First is that the condition, so-called, of the non LC churches is incessantly harped upon. I left the LC, went back to Christianity, and couldn't stop the constant critical thoughts in my head: every Christian meeting, I found the doctrine deficient (no God's economy?@!), or the singing horrible, or the preacher ignorant, or the congregation lethargic, or whatever. I couldn't get past the condition, so-called, to see that God loves these people. It took me years to humble myself and realize that my doctrines didn't make me, or anyone, more special in God's eyes. Can you get through 3 LC meetings without someone bringing up the poor condition of fallen Christianity? I doubt it.
Yet when considering the deficiencies of the LC, suddenly we're told that God sees no wrong. Hypocrisy.

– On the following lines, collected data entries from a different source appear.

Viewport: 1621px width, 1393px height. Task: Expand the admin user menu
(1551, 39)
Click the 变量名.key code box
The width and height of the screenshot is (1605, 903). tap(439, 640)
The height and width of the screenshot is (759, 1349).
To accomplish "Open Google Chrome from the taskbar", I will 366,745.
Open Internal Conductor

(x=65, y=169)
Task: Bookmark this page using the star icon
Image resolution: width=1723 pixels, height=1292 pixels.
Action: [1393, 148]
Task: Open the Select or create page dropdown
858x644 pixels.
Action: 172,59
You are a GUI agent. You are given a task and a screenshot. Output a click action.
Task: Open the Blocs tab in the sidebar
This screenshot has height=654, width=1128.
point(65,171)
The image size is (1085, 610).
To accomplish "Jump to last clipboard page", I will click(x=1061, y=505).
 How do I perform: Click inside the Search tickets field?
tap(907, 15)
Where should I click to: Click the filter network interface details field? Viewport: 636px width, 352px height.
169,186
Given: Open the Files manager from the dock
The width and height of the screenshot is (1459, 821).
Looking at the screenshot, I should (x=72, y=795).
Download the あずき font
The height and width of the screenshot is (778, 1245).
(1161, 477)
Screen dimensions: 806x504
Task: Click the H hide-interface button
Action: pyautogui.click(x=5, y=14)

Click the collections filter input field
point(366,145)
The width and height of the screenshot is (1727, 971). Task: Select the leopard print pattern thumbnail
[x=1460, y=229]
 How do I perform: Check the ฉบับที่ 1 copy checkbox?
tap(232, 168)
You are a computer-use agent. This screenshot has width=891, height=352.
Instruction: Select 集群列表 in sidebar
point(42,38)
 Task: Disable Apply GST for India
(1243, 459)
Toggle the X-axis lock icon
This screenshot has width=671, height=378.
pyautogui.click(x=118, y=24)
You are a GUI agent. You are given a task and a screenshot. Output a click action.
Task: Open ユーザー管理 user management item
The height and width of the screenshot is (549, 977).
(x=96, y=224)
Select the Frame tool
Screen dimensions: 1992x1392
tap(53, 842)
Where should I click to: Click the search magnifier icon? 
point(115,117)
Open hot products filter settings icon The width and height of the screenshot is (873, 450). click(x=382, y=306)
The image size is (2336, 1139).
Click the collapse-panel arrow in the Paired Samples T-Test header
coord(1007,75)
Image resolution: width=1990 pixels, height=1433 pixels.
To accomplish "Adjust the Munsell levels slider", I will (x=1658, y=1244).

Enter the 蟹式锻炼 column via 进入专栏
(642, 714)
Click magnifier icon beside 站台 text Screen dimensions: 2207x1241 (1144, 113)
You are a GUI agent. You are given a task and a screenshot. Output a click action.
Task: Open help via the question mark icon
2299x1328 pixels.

The second point, going toward what Freedom writes of above, is the image of LC churches "taking the ground", but the actuality was not in the city but in the suburbs. Nobody wanted to send their kids to inner-city schools, so "taking the cities of the earth" meant setting up shop in the more hospitable suburbs, and giving the "church in ..." some obscure name that nobody has heard of. The Church in Dun Loring? What's that? What that is, is that nobody wanted to go to Baltimore, or Washington DC. They just wanted to pretend to take the cities of the earth.